黒白の衣装をまとった男性が腕を伸ばした。背もたれを握ってスッとチェアを引く。
俺は会釈して、チェアの背もたれに体重を預ける。
生物学上の父が隣のチェアに腰を下ろした。意図せず表情筋が強張る。
会話は生まれない。霞さんと白鷺さんさえも口を固く閉じている。マンションの室内を賑わせていたのが嘘のようだ。
才覇さんと聡さんのビジネスライクな会話を耳にすること数分。廊下に繋がる扉が音を立てる。
老人が現れた。燕尾服をまとった男性が靴裏で床を踏み鳴らす。髪こそ白く染まり切っているものの、胸を張って歩く姿は堂々としていて隙がない。
老人が一番奥のチェアに腰を下ろす。
上座。おそらくは豪邸の持ち主なのだろう。当主を自称した生物学上の父を差し置いた辺り、相応に力のある人物と推測される。
生物学上の父がチェアから腰を上げる。大学生じみた容姿からかしこまった言葉が発せられた。
いわく、今日は老人の誕生日らしい。

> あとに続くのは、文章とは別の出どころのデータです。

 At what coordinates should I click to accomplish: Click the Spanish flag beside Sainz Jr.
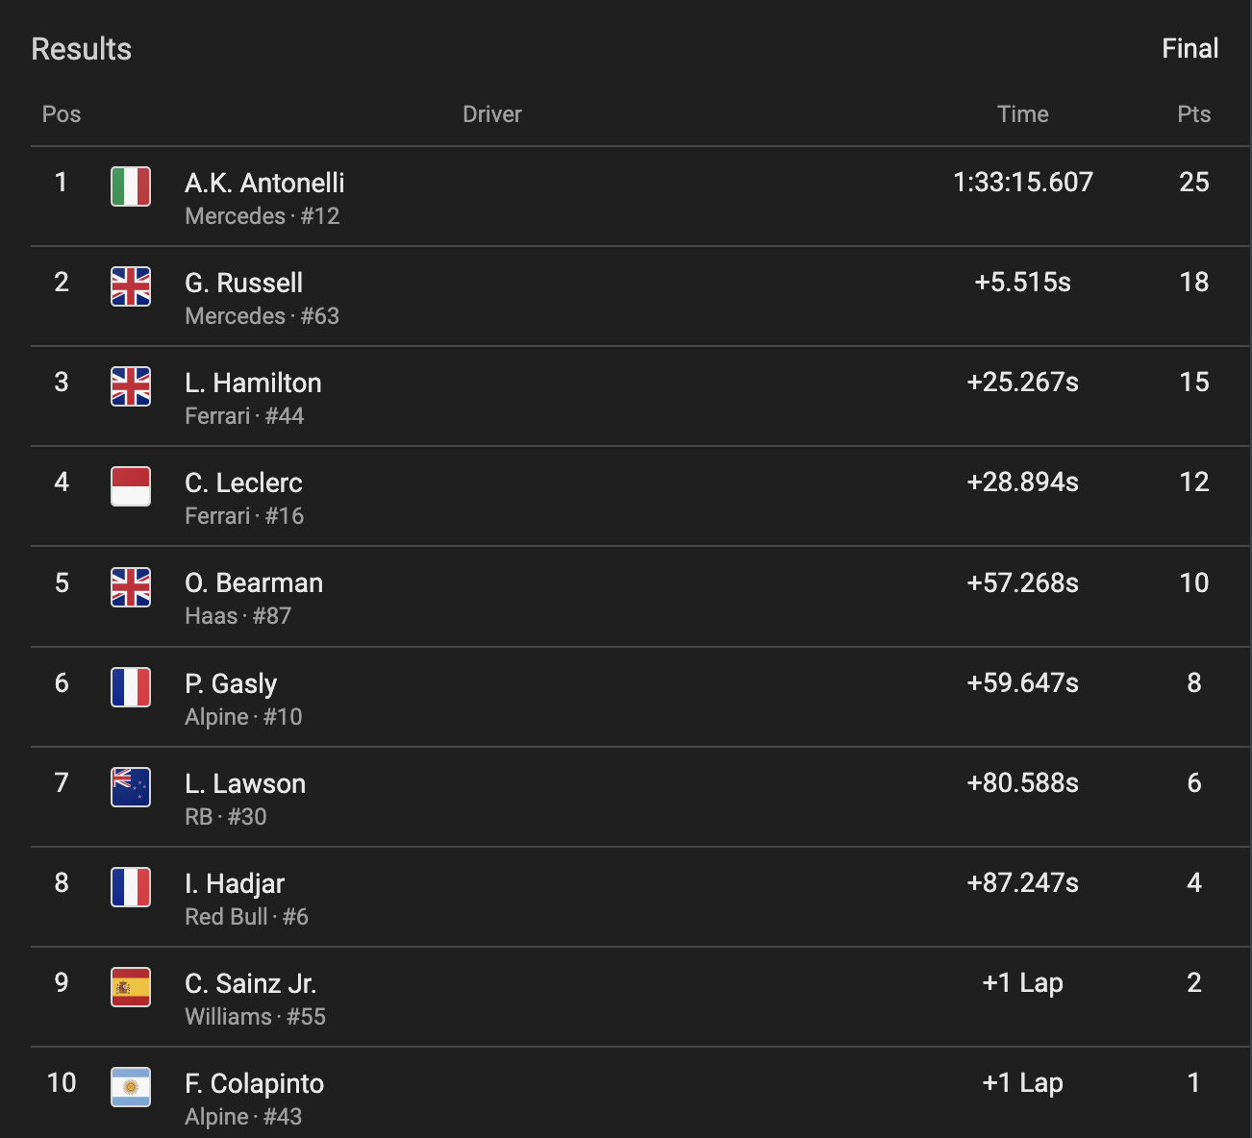click(x=131, y=987)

才覇さんや聡さんは、老人の誕生日を祝うべく外国から駆け付けたのだとか。
聡さんはともかく、才覇さんが家族の誕生日に駆け付けたのは意外だ。赴かなかったら不都合があるに違いない。
「前もってお伝えした通り、本日は長男を連れて参りました。ご覧ください。これが私の息子、市ヶ谷釉です」
生物学上の父が緩やかに腕を伸ばす。
「え」
戸惑いが口を突いた。俺は反射的に老人を見る。
目が合った。威厳ある佇まいの老人が、品定めをするように俺を見据える。
あれが俺の、もう一人の祖父。
可笑しな話じゃない。母に両親がいるように、生物学上の父にも父親がいる。人間である以上は当然だ。
だけど父方の祖父がどんな人かなんて、今まで考えもしなかった。何を言うべきか考えがまとまらない。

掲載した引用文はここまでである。